With the latest episode of Star Trek: Discovery, we're now officially halfway through the second season. And at last, they have stopped beating around the bush and have given us what they've been teasing since the season one finale: Spock.
Michael Burnham returns to Vulcan, convinced that her adoptive mother Amanda knows more about Spock and his whereabouts than she's been letting on. Meanwhile, Discovery remains in orbit of Kaminar to investigate a temporal anomaly left in the wake of the Red Angel's latest appearance.
At last, Spock is no longer a mere Macguffin being chased in season two; he's actually here in the flesh. But now that he's here, his role has transformed into something else that I have decidedly mixed feelings about. He's become, essentially a "damsel in distress." Reduced to some form of insanity, Spock is unable to help himself, and is an object for Michael Burnham to rescue.
On the one hand, I think, "sure, go for it!" Let's gender flop that old trope, put Burnham in the role of rescuer, and take on a cliched method of storytelling by coming at it in a new direction. On the other hand, I think, "it doesn't seem right to do this to Spock." This is a long and storied character, a fan favorite. He's been through a few reinventions (and a reincarnation), but he's been an active and iconic character in every version. This babbling lunatic iteration of him feels like a disservice to that history.

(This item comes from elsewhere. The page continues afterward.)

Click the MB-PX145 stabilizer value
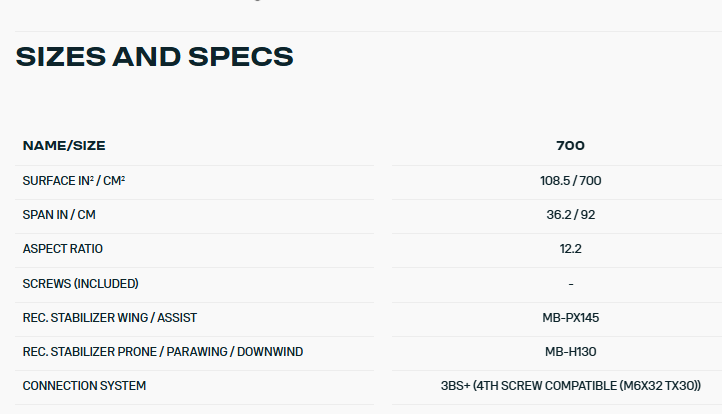Viewport: 722px width, 414px height. click(571, 318)
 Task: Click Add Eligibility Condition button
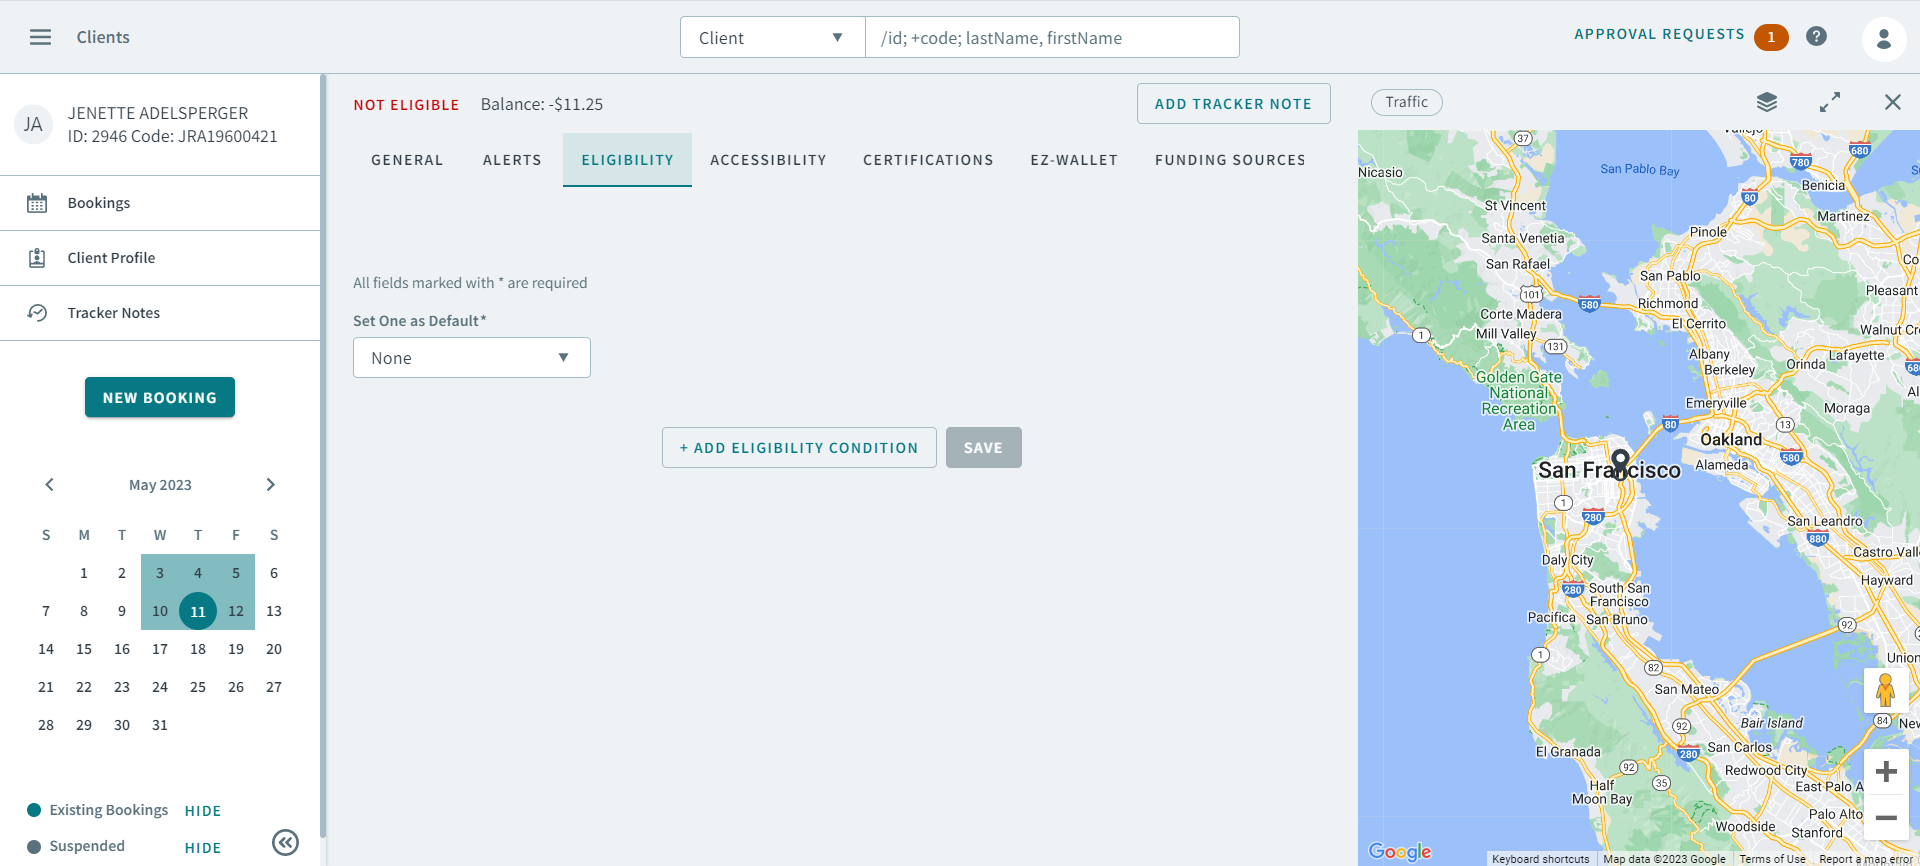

I do like that Discovery is taking the opportunity to paint in more about Spock, though -- specifically in revealing that as a child, he struggled with a form of dyslexia (maybe the human version, maybe a Vulcan version). This is a great new detail that comports with what we already knew of the character, the ostracization he experienced as a child and how it was a challenge for him to join Starfleet. Now we learn of another layer to that challenge, one that makes him even more heroic for having overcome it. Spock is as brilliant as we've always known him to be, and now we know it was that much more work for him to be so. It's inspirational, and positions Spock as a role model for even more of the audience.
But even as everything about Spock's past felt like it lined up for me, I questioned whether everything about Amanda did. Exactly how long has she been hiding Spock? Did she find him before or after she last talked to Michael aboard Discovery? Was Spock ever actually on that shuttle Section 31 was chasing? I don't need the show to necessarily spell out all these details for me (I mean, I definitely don't want other "how did Culber survive"-like exposition dump), but I do want to feel like it would make sense if I chased it all down myself -- and I'm not quite feeling that.
Other elements of this episode were a similarly mixed bag. When it comes to the continuing (mis)adventures of Section 31, Georgiou is still a great deal of fun. When you've got Michelle Yeoh in your cast, you use her for hand-to-hand combat sequences as much as you can possibly justify (and maybe more). So we got a great fight between her and Burnham this week. The context for the fight was fun too -- that Georgiou will help you... if it's also helping her somehow.
But as interesting as Georgiou can be, the character of Leland is equally and oppositely uninteresting. He's been fairly devoid of personality so far, and not a credible threat for Georgiou at all. Perhaps the show is trying to address this with the sudden revelation this week that Leland is responsible for the death of Burnham's birth parents. On the one hand, that seems completely extraneous and unimportant; but on the other, maybe it's the first step in actually infusing the character with some menace.
Meanwhile, on the Discovery, the time story seemed like it was full of potential. The ghostly glimpses of the past and future were a great gimmick to build a story around.... but then we got just one moment of each, and it simply didn't amount to much. Stamets' riding to the rescue seemed like it was going to be a difficult thing... except it wasn't. Instead, the subplot seemed like only a machination to bring Pike and Tyler closer together. And yet, while it was nice to have someone call Pike out on his borderline suicidal tendencies, I'm not sure we got significantly closer to knowing why he's this way.
In a season that's been full of shout-outs to the original Star Trek series, this episode ended with arguably the biggest one yet: the revelation that the next step on the Red Angel hunt is Talos IV, the planet where the first pilot episode, "The Cage," took place. I hope this doesn't become a letdown in the way that season two's premiere failed to deliver on the finale's tease that we might go aboard the Enterprise in a meaningful way. I'm wondering if we'll get to see Talosians again (with makeup advanced by 55 years). Might we learn that the original series' ban on traveling to Talos IV went in place not because the events of "The Cage" (as we'd logically assumed), but because of some new events about to unfold for us?
I'd say "Light and Shadows" deserves a B-. I wish I'd found the episode itself more satisfying, but even when it's a bit jumbled, the series once again tees up intriguing possibilities for what's to come.